══ Data

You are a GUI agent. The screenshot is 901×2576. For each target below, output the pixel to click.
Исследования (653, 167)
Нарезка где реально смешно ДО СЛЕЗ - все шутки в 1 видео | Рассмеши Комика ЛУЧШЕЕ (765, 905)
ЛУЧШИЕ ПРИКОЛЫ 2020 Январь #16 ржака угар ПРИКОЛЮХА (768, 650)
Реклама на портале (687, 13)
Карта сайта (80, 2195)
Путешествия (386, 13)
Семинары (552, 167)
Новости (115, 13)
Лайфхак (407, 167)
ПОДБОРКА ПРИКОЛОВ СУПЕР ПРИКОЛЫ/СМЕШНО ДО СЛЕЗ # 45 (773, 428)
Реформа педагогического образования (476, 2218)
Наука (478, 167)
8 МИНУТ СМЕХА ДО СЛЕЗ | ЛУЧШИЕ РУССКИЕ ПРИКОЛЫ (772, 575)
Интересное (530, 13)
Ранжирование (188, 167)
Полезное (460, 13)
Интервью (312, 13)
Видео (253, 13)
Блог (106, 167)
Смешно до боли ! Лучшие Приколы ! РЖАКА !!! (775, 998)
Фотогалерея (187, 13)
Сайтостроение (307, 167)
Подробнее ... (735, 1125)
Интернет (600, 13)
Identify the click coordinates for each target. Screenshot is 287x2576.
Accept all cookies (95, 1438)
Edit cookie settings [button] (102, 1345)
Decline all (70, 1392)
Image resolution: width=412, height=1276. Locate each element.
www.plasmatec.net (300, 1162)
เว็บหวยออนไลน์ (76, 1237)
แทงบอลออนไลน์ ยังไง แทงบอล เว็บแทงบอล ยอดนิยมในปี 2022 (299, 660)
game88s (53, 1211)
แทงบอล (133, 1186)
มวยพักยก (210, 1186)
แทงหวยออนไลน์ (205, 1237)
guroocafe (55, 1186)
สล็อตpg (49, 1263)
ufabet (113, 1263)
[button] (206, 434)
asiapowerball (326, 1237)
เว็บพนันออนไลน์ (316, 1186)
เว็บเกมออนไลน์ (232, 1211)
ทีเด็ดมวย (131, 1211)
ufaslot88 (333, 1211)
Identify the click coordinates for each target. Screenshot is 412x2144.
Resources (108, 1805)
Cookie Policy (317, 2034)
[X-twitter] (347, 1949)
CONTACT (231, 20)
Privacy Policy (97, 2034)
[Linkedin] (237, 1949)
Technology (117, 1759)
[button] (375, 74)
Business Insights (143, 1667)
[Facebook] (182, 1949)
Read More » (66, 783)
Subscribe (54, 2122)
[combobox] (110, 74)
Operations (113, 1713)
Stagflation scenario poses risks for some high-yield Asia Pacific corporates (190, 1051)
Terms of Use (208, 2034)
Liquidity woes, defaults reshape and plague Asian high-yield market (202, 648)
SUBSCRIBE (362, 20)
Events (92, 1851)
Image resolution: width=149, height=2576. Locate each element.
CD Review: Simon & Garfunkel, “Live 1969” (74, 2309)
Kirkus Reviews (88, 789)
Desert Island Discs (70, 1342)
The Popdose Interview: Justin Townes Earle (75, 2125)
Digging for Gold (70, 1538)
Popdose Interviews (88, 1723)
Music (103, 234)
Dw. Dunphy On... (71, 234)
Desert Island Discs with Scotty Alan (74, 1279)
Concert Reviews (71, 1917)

════

[Directions for this task]
The required answer is the exact run of lines above starting at the line with "Stagflation scenario poses" and ending at the line with "Music (103, 234)", with both ends present.

[Result]
Stagflation scenario poses risks for some high-yield Asia Pacific corporates (190, 1051)
Terms of Use (208, 2034)
Liquidity woes, defaults reshape and plague Asian high-yield market (202, 648)
SUBSCRIBE (362, 20)
Events (92, 1851)
Image resolution: width=149, height=2576. Locate each element.
CD Review: Simon & Garfunkel, “Live 1969” (74, 2309)
Kirkus Reviews (88, 789)
Desert Island Discs (70, 1342)
The Popdose Interview: Justin Townes Earle (75, 2125)
Digging for Gold (70, 1538)
Popdose Interviews (88, 1723)
Music (103, 234)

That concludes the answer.